Fulla, Gná e Hlín

Fulla, Gná e Hlín

Tre sono le ancelle di Frigg ricordate nel mito.

Frigg_And_Her_MaidensLa prima è Fulla, compresa da Snorri nel novero delle dee supreme. Fulla si occupa dello scrigno e dei calzari di Frigg e prende parte ai suoi segreti consigli. Porta i capelli sciolti con un nastro d’oro intorno al capo; per questo l’oro è detto «nastro di Fulla». Un altro legame con l’oro le viene dal fatto che Nanna, sposa di Baldr, le inviò dal regno dei morti un anello d’oro. Il suo nome va senza dubbio collegato all’aggettivo fullr, «pieno»; dunque ella incarna la pienezza e l’abbondanza, come mostra appunto il suo rapporto con l’oro.
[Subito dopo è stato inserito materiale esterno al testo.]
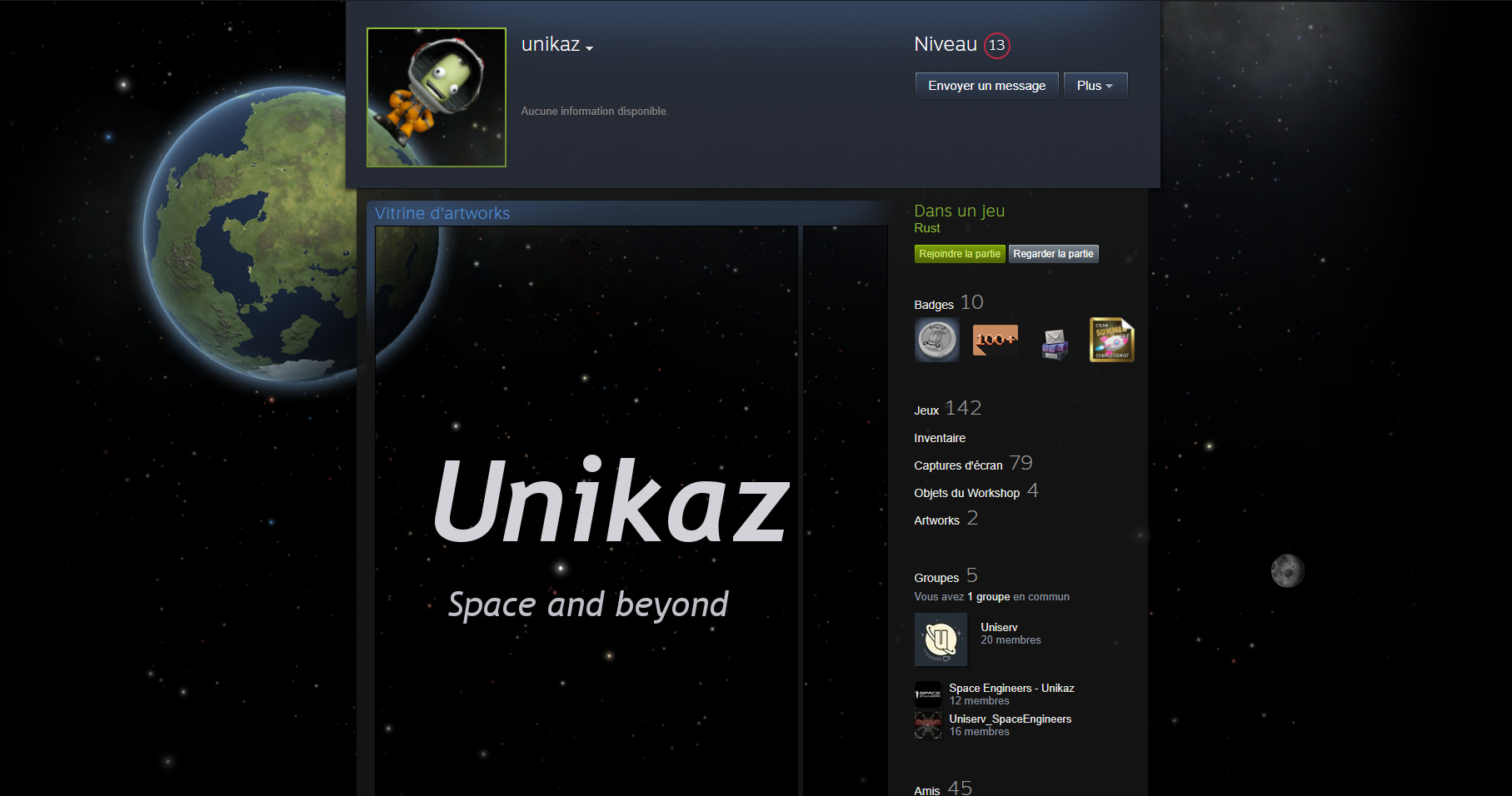Image resolution: width=1512 pixels, height=796 pixels.
Task: Click Regarder la partie button
Action: [1054, 254]
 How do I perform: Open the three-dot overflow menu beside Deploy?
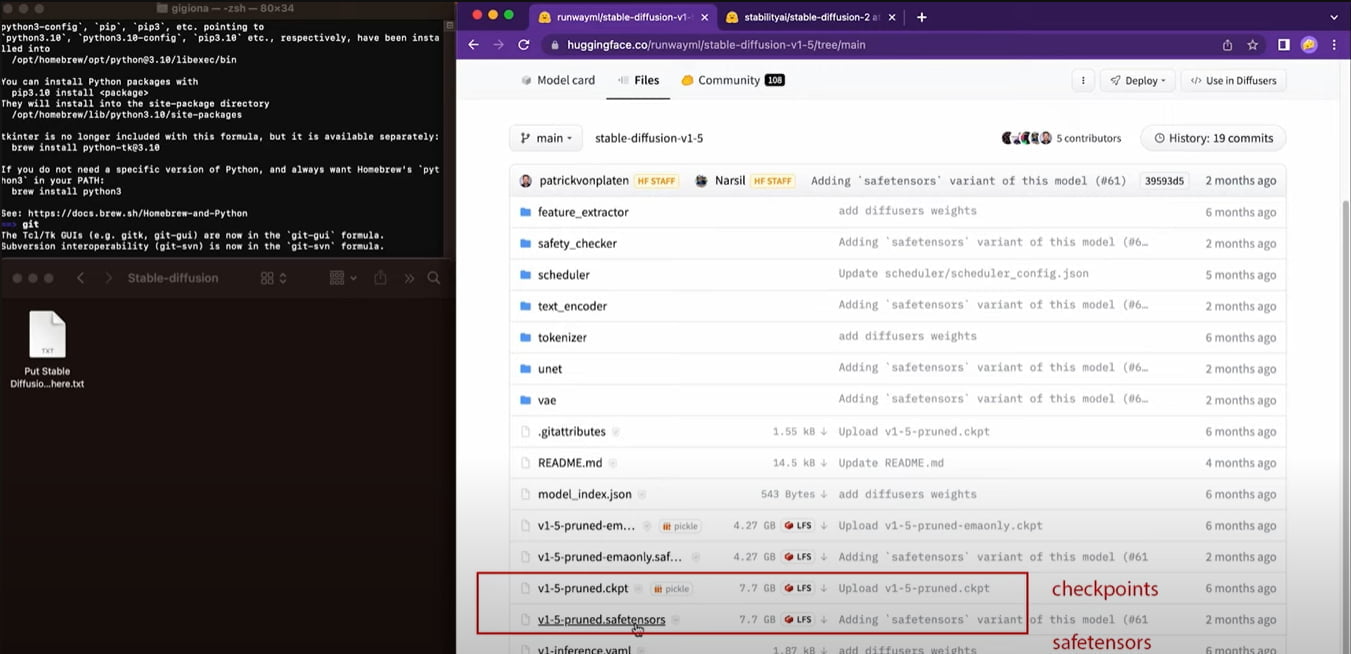[1083, 79]
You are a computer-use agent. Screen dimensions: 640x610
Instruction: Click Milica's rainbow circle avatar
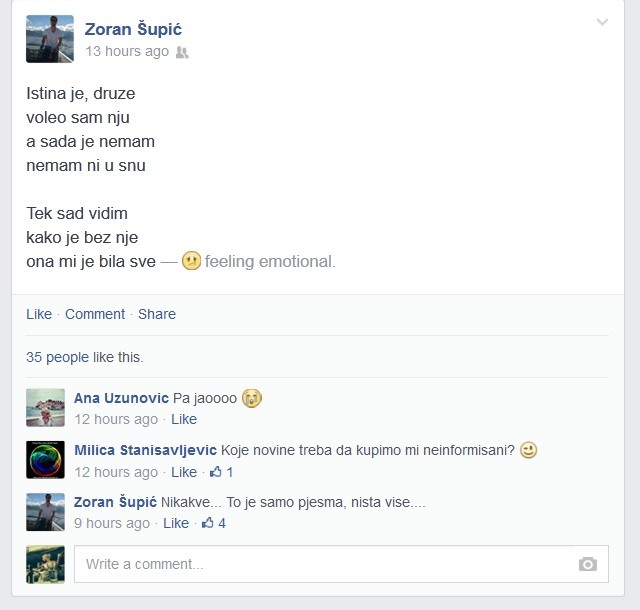point(45,460)
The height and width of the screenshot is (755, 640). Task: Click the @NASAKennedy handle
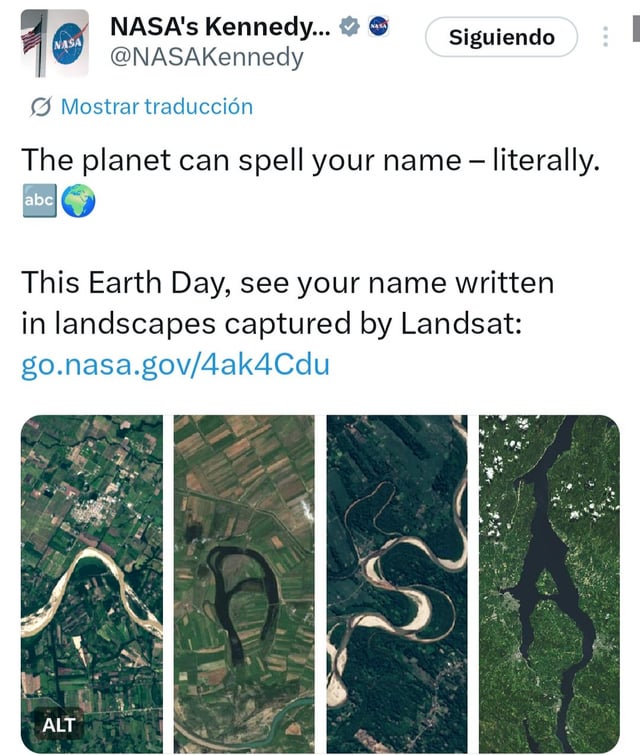pos(205,58)
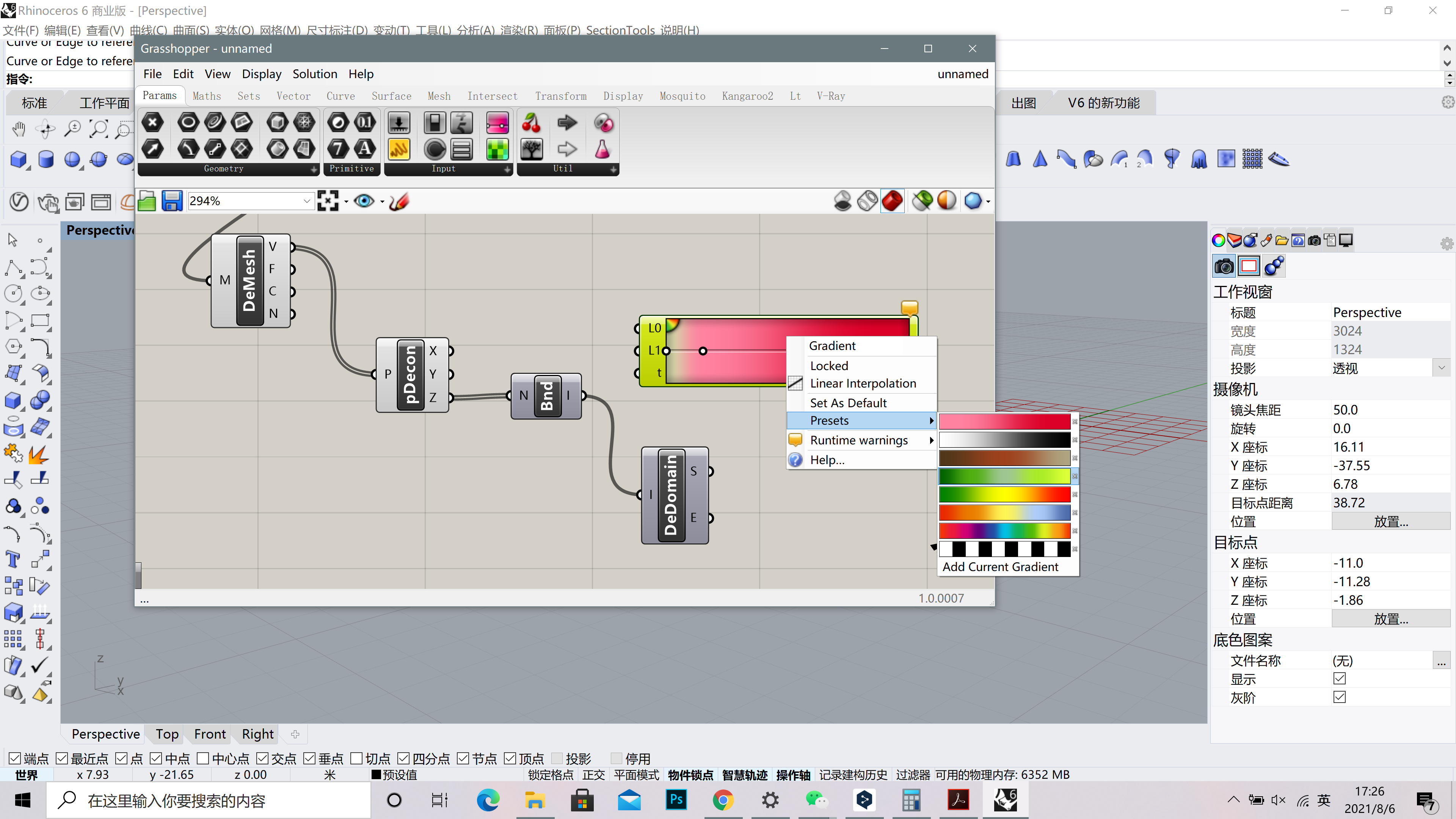
Task: Click the 放置... button under 摄像机 位置
Action: (1391, 521)
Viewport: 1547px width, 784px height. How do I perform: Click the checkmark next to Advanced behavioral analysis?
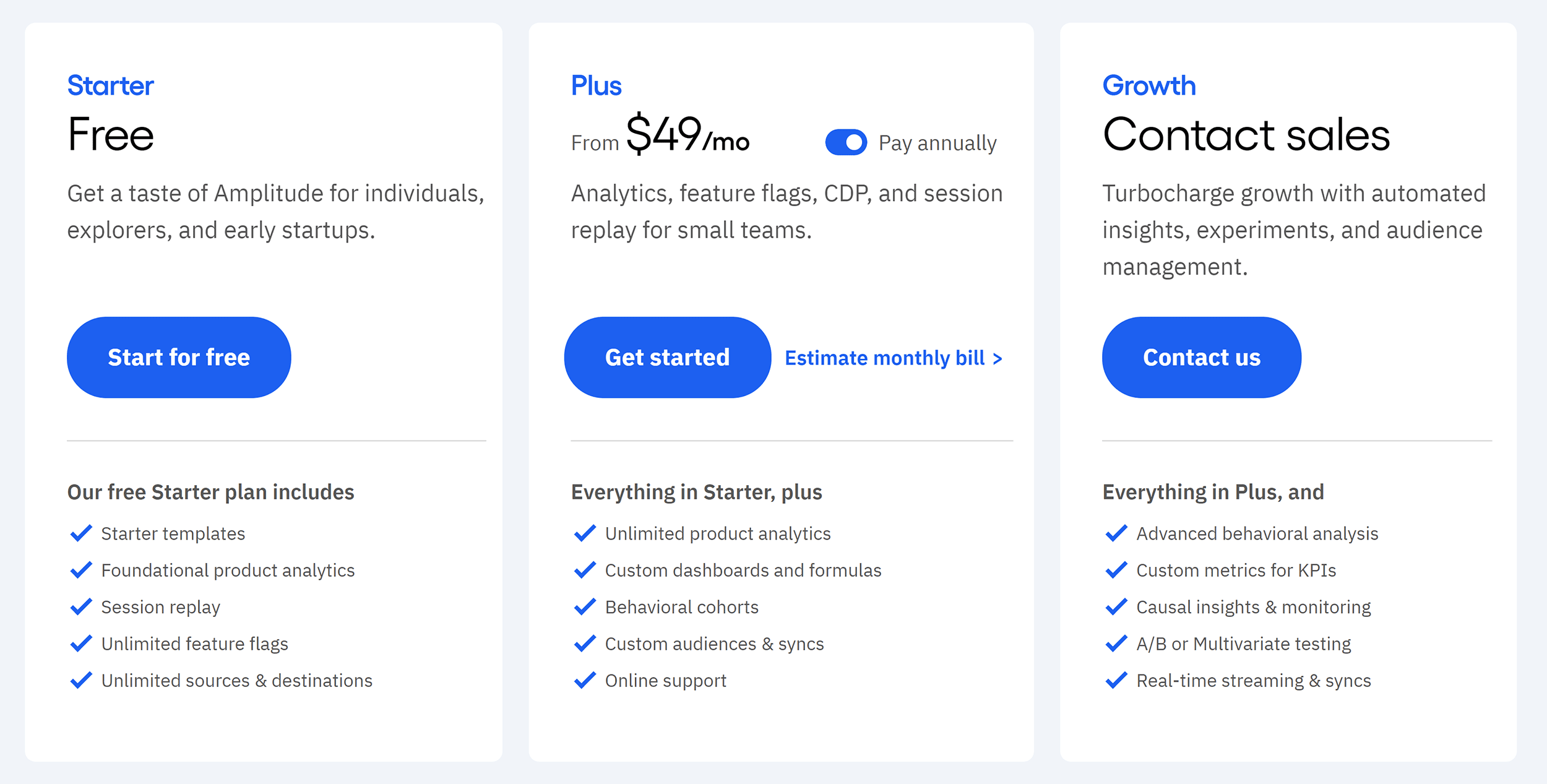(x=1116, y=533)
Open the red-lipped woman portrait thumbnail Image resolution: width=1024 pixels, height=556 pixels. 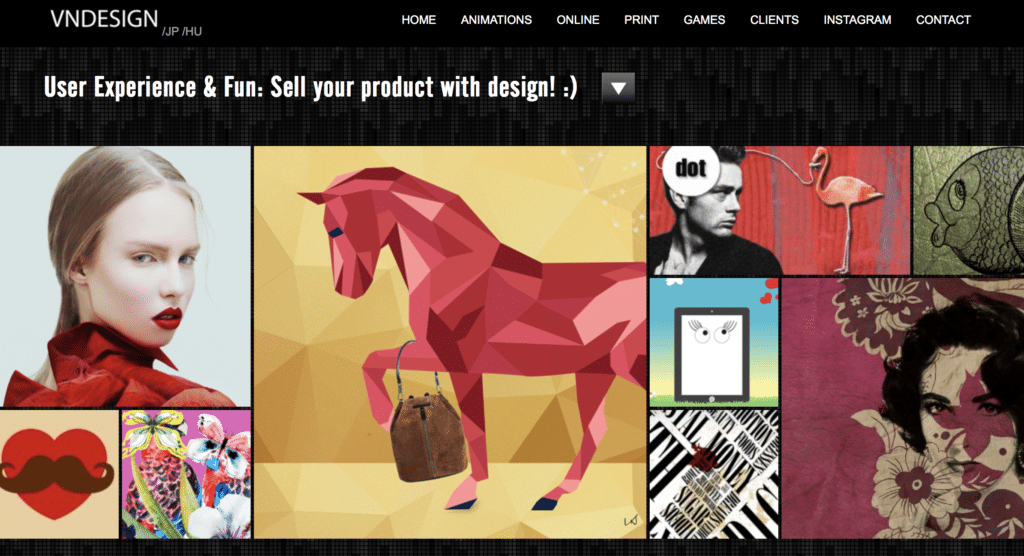[125, 276]
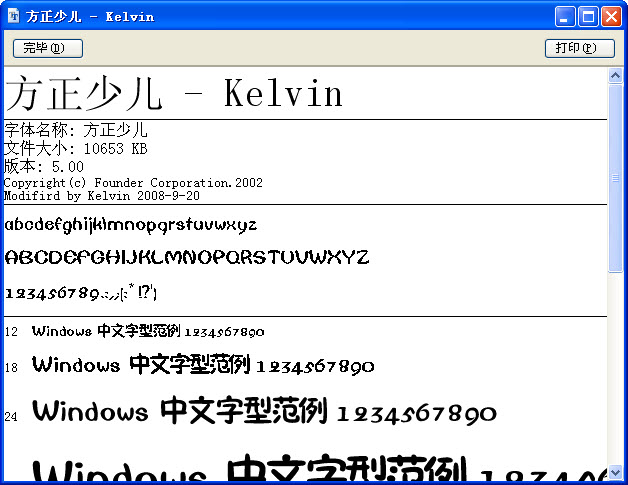Click the 版本 5.00 version line
Viewport: 628px width, 485px height.
(x=44, y=166)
Fulla è  verosimilmente identica a Volla, dea citata nella Seconda formula magica di Merseburgo.

La seconda ancella di Frigg è Gná. È una delle divinità femminili di secondo piano di cui ci dà notizia Snorri. Di lei sappiamo che è la quattordicesima fra le dee e Frigg la manda in giro per il mondo ad accudire alle sue faccende. Gná possiede un destriero capace di cavalcare nell’aria e nell’acqua, di nome Hófvarpnir. Snorri osserva che, dal suo nome, di chi sta in alto si dice che «torreggia» (gnæfar, 3a pers. sing. pres. del verbo gnæfa). Questa etimologia non è certa, forse il nome è da collegare piuttosto a parole che esprimono un concetto di «abbondanza».

Una divinità femminile di secondo piano ricordata da Snorri è anche Hlín, «protettrice». Ella ha il compito, affidatole da Frigg, di proteggere gli uomini. Nella Predizione dell’indovina pare si possa identificare con la stessa sposa di Odino.